Collected data

━━━━━━━━━━━━━━━━━━━━

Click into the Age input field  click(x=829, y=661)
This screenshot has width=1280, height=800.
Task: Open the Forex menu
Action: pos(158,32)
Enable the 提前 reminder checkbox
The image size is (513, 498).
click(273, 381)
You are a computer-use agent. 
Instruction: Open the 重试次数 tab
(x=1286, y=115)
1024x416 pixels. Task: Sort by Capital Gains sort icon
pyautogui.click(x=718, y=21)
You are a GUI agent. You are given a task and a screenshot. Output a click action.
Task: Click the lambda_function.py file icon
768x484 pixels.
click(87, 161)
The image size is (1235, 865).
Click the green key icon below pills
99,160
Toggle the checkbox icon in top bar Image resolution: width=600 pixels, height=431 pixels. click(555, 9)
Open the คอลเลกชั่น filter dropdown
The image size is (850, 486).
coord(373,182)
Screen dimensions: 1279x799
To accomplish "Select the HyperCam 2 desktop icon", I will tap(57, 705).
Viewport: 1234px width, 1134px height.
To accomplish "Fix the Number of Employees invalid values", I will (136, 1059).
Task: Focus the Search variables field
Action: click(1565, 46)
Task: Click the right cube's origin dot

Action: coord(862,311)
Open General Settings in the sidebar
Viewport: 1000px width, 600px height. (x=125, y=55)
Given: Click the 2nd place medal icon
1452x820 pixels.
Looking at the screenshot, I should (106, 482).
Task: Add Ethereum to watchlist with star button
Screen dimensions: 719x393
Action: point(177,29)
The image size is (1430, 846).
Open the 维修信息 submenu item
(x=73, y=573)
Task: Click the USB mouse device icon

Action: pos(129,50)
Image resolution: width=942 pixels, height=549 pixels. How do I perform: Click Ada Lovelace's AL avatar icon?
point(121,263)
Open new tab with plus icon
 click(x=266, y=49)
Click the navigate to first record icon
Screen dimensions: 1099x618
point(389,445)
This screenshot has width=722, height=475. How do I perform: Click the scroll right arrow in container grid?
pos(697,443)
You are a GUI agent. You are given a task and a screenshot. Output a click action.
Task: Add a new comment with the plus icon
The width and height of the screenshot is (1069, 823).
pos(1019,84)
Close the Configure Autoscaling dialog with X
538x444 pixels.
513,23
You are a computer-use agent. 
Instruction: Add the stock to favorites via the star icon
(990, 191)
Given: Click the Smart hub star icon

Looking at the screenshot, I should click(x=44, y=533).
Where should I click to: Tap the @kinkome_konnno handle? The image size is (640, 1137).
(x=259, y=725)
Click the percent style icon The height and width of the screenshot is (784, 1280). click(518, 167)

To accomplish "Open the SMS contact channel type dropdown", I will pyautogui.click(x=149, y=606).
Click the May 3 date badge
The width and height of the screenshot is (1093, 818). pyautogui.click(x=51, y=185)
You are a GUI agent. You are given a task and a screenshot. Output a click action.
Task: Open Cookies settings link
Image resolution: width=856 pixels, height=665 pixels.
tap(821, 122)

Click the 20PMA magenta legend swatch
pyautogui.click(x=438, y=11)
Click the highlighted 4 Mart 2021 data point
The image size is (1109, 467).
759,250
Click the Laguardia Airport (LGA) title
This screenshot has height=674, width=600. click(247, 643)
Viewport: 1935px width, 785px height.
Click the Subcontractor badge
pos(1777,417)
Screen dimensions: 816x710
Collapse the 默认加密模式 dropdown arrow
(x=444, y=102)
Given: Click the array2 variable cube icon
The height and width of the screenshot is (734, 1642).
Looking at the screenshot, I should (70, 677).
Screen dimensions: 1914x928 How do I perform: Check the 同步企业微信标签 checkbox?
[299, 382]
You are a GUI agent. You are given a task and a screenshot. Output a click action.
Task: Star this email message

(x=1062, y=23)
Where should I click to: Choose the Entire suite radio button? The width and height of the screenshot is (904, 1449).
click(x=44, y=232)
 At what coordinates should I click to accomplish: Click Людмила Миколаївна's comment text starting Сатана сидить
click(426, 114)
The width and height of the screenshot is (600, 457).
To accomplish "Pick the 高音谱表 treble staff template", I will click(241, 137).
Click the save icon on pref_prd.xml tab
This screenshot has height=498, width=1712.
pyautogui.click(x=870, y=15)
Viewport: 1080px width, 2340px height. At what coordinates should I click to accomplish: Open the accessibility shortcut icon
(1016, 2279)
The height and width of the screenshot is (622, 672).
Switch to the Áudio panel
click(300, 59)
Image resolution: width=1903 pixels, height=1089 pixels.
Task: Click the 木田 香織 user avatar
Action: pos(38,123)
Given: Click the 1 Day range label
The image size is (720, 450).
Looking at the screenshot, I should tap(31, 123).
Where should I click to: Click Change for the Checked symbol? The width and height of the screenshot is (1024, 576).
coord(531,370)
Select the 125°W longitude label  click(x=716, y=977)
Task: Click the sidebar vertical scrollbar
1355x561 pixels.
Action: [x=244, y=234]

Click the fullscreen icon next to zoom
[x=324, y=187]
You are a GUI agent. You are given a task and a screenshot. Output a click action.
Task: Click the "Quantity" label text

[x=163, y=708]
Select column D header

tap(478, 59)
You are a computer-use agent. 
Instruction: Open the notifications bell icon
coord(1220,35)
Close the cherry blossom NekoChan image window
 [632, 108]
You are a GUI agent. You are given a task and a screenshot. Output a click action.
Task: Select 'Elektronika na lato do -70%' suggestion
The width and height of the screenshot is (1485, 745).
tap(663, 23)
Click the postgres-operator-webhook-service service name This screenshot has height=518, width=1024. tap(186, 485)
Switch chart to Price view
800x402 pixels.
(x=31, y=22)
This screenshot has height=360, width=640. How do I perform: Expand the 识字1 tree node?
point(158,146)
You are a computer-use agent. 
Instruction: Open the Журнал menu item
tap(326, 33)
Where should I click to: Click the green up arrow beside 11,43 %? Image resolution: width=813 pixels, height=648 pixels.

━━━━━━━━━━━━━━━━━━━━

● **Exercise details**:
For this exercise, transcribe all the records exactly.

● **Completed task**:
Click into the Age input field  click(x=829, y=661)
This screenshot has width=1280, height=800.
Task: Open the Forex menu
Action: pos(158,32)
Enable the 提前 reminder checkbox
The image size is (513, 498).
click(273, 381)
You are a computer-use agent. 
Instruction: Open the 重试次数 tab
(x=1286, y=115)
1024x416 pixels. Task: Sort by Capital Gains sort icon
pyautogui.click(x=718, y=21)
You are a GUI agent. You are given a task and a screenshot. Output a click action.
Task: Click the lambda_function.py file icon
768x484 pixels.
click(87, 161)
The image size is (1235, 865).
Click the green key icon below pills
99,160
Toggle the checkbox icon in top bar Image resolution: width=600 pixels, height=431 pixels. click(555, 9)
Open the คอลเลกชั่น filter dropdown
The image size is (850, 486).
coord(373,182)
Screen dimensions: 1279x799
To accomplish "Select the HyperCam 2 desktop icon", I will tap(57, 705).
Viewport: 1234px width, 1134px height.
To accomplish "Fix the Number of Employees invalid values", I will (136, 1059).
Task: Focus the Search variables field
Action: click(1565, 46)
Task: Click the right cube's origin dot

Action: coord(862,311)
Open General Settings in the sidebar
Viewport: 1000px width, 600px height. (x=125, y=55)
Given: Click the 2nd place medal icon
1452x820 pixels.
Looking at the screenshot, I should (106, 482).
Task: Add Ethereum to watchlist with star button
Screen dimensions: 719x393
Action: point(177,29)
The image size is (1430, 846).
Open the 维修信息 submenu item
(x=73, y=573)
Task: Click the USB mouse device icon

Action: pos(129,50)
Image resolution: width=942 pixels, height=549 pixels. How do I perform: Click Ada Lovelace's AL avatar icon?
point(121,263)
Open new tab with plus icon
 click(x=266, y=49)
Click the navigate to first record icon
Screen dimensions: 1099x618
point(389,445)
This screenshot has width=722, height=475. How do I perform: Click the scroll right arrow in container grid?
pos(697,443)
You are a GUI agent. You are given a task and a screenshot. Output a click action.
Task: Add a new comment with the plus icon
The width and height of the screenshot is (1069, 823).
pos(1019,84)
Close the Configure Autoscaling dialog with X
538x444 pixels.
513,23
You are a computer-use agent. 
Instruction: Add the stock to favorites via the star icon
(990, 191)
Given: Click the Smart hub star icon

Looking at the screenshot, I should click(x=44, y=533).
Where should I click to: Tap the @kinkome_konnno handle? The image size is (640, 1137).
(x=259, y=725)
Click the percent style icon The height and width of the screenshot is (784, 1280). click(518, 167)

To accomplish "Open the SMS contact channel type dropdown", I will pyautogui.click(x=149, y=606).
Click the May 3 date badge
The width and height of the screenshot is (1093, 818). pyautogui.click(x=51, y=185)
You are a GUI agent. You are given a task and a screenshot. Output a click action.
Task: Open Cookies settings link
Image resolution: width=856 pixels, height=665 pixels.
tap(821, 122)

Click the 20PMA magenta legend swatch
pyautogui.click(x=438, y=11)
Click the highlighted 4 Mart 2021 data point
The image size is (1109, 467).
759,250
Click the Laguardia Airport (LGA) title
This screenshot has height=674, width=600. click(247, 643)
Viewport: 1935px width, 785px height.
Click the Subcontractor badge
pos(1777,417)
Screen dimensions: 816x710
Collapse the 默认加密模式 dropdown arrow
(x=444, y=102)
Given: Click the array2 variable cube icon
The height and width of the screenshot is (734, 1642).
Looking at the screenshot, I should (70, 677).
Screen dimensions: 1914x928 How do I perform: Check the 同步企业微信标签 checkbox?
[299, 382]
You are a GUI agent. You are given a task and a screenshot. Output a click action.
Task: Star this email message

(x=1062, y=23)
Where should I click to: Choose the Entire suite radio button? The width and height of the screenshot is (904, 1449).
click(x=44, y=232)
 At what coordinates should I click to accomplish: Click Людмила Миколаївна's comment text starting Сатана сидить
click(426, 114)
The width and height of the screenshot is (600, 457).
To accomplish "Pick the 高音谱表 treble staff template", I will click(241, 137).
Click the save icon on pref_prd.xml tab
This screenshot has height=498, width=1712.
pyautogui.click(x=870, y=15)
Viewport: 1080px width, 2340px height. At what coordinates should I click to accomplish: Open the accessibility shortcut icon
(1016, 2279)
The height and width of the screenshot is (622, 672).
Switch to the Áudio panel
click(300, 59)
Image resolution: width=1903 pixels, height=1089 pixels.
Task: Click the 木田 香織 user avatar
Action: pos(38,123)
Given: Click the 1 Day range label
The image size is (720, 450).
Looking at the screenshot, I should tap(31, 123).
Where should I click to: Click Change for the Checked symbol? The width and height of the screenshot is (1024, 576).
coord(531,370)
Select the 125°W longitude label  click(x=716, y=977)
Task: Click the sidebar vertical scrollbar
1355x561 pixels.
Action: [x=244, y=234]

Click the fullscreen icon next to zoom
[x=324, y=187]
You are a GUI agent. You are given a task and a screenshot. Output a click action.
Task: Click the "Quantity" label text

[x=163, y=708]
Select column D header

tap(478, 59)
You are a computer-use agent. 
Instruction: Open the notifications bell icon
coord(1220,35)
Close the cherry blossom NekoChan image window
 [632, 108]
You are a GUI agent. You are given a task and a screenshot. Output a click action.
Task: Select 'Elektronika na lato do -70%' suggestion
The width and height of the screenshot is (1485, 745).
tap(663, 23)
Click the postgres-operator-webhook-service service name This screenshot has height=518, width=1024. tap(186, 485)
Switch chart to Price view
800x402 pixels.
(x=31, y=22)
This screenshot has height=360, width=640. How do I perform: Expand the 识字1 tree node?
point(158,146)
You are a computer-use agent. 
Instruction: Open the Журнал menu item
tap(326, 33)
Where should I click to: Click the green up arrow beside 11,43 %? Image resolution: width=813 pixels, height=648 pixels.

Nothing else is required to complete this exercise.